Na próxima paisagem Maria enxergou Pedro contente da vida, mas num contentamento sem alarde, apenas como gesto de felicidade de quem tem motivo para estar assim. De pais pobres, de cor negra, nascido ali mesmo perto do morro, estudou menos do que teve vontade, e só parou o estudo normal porque casou cedo, vieram os filhos e muitas responsabilidades, mas continuou fazendo cursinhos aqui e ali e tinha diploma na parede disso e daquilo. Continuava pobre mas lutava sem parar, daí o seu imenso contentamento com a vida que lhe daria grandes realizações. Ao menos era isso que Maria via na paisagem de Pedro, e quanto contentamento ele ainda teria.

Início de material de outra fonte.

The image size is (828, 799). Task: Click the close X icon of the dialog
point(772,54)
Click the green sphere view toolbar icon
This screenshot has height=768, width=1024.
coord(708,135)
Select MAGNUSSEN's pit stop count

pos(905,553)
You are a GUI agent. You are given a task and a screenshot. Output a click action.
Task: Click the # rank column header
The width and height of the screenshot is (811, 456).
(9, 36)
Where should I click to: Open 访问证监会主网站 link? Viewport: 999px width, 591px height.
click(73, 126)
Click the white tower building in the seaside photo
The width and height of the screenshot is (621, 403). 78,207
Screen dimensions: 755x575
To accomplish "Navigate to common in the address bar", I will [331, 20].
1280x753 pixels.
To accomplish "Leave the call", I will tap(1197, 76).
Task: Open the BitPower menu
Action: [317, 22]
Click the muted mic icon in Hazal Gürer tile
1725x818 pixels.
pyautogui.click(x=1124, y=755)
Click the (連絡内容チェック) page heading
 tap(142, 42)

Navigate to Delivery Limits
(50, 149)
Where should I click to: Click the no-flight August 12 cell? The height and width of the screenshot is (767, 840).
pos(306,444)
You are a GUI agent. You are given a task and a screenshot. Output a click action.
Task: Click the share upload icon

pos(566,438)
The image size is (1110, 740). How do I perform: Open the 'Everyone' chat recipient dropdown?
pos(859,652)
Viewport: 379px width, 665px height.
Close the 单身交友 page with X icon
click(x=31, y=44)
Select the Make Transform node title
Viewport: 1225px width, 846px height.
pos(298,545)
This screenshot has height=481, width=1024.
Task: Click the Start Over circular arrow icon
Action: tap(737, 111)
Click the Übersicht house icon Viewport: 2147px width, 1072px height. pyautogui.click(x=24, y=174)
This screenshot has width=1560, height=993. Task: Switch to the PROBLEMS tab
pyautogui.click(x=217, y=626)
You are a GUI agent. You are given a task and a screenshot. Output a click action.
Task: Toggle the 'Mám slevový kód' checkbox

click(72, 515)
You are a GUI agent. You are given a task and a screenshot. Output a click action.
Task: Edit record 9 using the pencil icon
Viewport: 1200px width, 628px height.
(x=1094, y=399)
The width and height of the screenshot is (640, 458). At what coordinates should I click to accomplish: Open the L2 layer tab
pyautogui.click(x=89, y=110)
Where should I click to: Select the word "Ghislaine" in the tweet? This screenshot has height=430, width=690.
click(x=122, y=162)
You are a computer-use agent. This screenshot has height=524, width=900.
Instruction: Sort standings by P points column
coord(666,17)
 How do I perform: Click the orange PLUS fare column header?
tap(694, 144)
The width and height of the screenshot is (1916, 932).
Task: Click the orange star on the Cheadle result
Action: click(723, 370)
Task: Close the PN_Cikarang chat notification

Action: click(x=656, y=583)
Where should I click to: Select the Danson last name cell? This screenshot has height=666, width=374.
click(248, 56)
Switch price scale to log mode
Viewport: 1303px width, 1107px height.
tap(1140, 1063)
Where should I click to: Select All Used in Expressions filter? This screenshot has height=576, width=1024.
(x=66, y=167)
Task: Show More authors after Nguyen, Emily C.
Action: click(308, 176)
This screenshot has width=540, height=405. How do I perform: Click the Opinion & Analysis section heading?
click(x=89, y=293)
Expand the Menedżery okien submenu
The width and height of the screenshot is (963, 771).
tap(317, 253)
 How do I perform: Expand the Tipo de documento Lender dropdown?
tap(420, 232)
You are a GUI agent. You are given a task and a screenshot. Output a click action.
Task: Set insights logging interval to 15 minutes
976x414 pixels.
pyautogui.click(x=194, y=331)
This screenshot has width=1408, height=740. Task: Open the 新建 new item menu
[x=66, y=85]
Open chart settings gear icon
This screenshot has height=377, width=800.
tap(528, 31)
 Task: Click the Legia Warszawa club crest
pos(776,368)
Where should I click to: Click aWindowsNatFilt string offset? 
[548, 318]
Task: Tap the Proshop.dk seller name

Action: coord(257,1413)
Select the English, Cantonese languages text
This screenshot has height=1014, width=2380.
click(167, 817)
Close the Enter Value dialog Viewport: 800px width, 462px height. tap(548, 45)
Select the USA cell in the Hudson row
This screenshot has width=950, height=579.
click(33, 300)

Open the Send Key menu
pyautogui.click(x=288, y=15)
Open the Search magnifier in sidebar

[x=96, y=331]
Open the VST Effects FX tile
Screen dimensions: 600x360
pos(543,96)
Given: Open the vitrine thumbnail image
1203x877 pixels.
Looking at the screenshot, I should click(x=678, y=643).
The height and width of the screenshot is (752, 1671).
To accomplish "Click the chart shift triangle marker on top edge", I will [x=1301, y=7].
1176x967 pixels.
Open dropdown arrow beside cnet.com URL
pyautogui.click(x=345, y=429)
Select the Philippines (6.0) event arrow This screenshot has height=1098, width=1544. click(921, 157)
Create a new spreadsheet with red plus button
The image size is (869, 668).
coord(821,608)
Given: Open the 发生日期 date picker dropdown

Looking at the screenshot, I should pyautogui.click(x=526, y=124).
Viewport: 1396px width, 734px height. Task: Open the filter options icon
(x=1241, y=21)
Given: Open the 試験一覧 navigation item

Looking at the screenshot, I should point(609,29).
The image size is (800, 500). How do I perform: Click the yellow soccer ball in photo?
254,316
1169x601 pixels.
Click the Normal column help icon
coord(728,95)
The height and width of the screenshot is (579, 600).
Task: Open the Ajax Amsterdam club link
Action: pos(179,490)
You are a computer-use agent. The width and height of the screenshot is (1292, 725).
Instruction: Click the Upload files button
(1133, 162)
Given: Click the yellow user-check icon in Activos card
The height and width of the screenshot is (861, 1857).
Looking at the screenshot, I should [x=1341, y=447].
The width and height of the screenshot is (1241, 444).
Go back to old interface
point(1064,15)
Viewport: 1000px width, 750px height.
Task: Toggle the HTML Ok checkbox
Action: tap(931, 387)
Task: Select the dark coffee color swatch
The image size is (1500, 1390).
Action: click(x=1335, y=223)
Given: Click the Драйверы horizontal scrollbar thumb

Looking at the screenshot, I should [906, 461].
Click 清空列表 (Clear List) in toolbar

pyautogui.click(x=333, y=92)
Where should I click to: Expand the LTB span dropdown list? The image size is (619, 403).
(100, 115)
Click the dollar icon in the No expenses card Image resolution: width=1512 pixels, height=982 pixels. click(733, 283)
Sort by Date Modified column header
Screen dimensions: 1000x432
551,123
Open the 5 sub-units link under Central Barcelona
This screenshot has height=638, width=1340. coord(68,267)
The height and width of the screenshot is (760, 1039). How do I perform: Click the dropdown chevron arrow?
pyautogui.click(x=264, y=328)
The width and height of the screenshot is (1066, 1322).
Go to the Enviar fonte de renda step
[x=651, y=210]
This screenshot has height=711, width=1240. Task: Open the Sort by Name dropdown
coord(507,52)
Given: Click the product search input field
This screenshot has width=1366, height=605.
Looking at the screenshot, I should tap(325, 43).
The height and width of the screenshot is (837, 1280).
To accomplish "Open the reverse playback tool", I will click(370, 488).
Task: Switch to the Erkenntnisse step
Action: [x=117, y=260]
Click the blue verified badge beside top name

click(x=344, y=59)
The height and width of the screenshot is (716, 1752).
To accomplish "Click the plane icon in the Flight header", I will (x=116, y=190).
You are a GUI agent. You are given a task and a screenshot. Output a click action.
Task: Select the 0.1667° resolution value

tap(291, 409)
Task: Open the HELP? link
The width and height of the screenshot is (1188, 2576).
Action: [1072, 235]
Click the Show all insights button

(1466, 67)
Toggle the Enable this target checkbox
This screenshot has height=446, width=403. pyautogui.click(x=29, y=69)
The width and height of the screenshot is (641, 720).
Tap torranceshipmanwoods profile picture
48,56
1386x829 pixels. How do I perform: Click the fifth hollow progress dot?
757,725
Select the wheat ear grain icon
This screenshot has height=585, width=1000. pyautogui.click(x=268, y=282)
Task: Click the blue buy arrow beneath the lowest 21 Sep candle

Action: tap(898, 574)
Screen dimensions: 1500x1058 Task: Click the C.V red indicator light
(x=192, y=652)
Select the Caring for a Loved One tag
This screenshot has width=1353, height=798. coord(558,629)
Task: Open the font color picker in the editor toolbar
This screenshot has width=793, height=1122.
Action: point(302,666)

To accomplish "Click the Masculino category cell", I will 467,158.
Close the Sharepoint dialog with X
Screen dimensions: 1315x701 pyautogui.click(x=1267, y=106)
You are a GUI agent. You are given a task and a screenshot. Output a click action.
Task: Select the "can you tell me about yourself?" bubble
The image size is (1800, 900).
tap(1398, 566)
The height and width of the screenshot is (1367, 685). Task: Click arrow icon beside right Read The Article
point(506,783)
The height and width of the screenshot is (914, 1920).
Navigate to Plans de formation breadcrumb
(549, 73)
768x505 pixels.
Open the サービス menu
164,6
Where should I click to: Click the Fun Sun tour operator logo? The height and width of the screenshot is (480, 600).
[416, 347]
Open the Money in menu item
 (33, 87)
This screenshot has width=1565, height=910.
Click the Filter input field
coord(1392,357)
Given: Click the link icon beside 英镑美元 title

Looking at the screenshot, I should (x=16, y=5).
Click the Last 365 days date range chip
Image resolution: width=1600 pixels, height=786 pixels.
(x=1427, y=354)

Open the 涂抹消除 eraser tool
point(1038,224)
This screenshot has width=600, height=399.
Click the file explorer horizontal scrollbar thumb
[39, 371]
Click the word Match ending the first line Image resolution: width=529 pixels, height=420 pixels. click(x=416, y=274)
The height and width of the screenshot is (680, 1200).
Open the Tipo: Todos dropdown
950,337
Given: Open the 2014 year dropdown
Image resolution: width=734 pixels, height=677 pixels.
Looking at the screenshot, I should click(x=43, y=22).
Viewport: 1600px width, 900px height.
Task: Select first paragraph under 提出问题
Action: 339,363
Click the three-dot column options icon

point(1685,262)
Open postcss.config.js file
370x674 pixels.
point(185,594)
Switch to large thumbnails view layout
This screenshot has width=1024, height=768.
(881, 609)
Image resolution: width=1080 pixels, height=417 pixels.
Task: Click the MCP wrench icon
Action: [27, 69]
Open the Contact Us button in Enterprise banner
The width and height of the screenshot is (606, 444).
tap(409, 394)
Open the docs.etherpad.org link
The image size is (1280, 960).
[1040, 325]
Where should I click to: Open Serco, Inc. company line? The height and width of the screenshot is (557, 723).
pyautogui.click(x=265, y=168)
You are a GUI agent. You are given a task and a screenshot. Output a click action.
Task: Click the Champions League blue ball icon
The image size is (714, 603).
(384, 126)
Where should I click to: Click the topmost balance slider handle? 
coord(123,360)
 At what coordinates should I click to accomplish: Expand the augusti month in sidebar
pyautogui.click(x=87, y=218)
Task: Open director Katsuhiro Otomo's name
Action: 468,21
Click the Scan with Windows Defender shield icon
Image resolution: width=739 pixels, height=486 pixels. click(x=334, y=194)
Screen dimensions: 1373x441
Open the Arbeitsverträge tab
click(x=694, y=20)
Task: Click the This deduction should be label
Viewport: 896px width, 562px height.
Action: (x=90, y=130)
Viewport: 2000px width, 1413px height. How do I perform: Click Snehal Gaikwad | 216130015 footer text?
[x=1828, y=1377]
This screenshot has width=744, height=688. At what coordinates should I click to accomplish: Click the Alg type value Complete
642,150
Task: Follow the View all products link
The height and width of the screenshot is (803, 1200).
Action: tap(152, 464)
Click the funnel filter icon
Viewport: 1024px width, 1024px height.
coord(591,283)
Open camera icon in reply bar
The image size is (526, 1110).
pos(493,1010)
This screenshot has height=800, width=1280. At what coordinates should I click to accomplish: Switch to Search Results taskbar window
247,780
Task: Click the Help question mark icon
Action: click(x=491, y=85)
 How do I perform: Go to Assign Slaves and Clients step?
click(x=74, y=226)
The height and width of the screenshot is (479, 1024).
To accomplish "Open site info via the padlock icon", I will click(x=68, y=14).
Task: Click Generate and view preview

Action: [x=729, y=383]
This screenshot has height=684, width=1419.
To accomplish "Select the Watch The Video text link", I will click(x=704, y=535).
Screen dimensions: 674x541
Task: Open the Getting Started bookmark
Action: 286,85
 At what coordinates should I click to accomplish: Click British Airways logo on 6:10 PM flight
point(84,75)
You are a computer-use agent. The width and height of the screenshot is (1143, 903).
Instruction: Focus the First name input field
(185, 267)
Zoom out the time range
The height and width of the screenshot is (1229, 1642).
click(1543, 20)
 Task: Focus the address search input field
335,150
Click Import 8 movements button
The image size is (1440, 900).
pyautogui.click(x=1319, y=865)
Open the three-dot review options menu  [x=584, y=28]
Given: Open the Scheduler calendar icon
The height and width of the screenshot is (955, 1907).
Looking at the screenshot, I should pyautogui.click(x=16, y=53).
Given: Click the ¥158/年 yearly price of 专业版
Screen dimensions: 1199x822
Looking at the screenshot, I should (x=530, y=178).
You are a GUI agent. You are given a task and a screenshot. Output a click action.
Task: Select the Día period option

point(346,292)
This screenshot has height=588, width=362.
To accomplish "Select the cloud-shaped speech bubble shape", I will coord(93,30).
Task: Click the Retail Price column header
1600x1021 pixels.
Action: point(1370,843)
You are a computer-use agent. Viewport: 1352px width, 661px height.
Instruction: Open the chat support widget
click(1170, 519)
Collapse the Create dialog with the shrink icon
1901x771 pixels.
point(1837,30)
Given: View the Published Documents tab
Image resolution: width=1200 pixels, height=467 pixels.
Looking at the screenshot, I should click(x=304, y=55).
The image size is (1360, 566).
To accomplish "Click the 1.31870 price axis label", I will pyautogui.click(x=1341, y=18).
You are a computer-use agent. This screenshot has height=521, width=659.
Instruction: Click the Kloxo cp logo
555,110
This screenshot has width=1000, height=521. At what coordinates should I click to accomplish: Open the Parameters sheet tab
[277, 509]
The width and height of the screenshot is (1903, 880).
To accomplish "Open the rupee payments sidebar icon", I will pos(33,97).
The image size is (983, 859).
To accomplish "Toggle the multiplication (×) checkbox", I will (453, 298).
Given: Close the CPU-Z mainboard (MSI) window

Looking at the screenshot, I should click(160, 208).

Outra já era a paisagem e nela estava Lurdes. Maria olhava com mais curiosidade, tentava ver algo diferente, alguma novidade, alguma coisa que ainda não conhecia nela. Mas tudo era muito normal, muito realidade, muito presença daquilo que já sabia de cor sobre ela. E viu a mulher guerreira, incessante trabalhadora, discriminada pela sua origem e cor, desrespeitada nos seus direitos, sem grandes perspectivas na vida, tendo que forçosamente conviver lado a lado com o nada e o quase nada. Era Lurdes, mas Maria já conhecia essa história, e somente quando a paisagem foi ficando pra trás é que reconheceu naquela Lurdes uma mulher brasileira.
Maria pensou, sorriu e chorou com aquelas paisagens. Como seria a sua paisagem? Pensou e pensou. E sem querer enxergou a si mesma viajando, como estava agora, com pressa de chegar e, da ilusão e da fantasia, trazendo consigo souvenires, lembrancinhas baratas que valem muito, que são os exemplos da vida.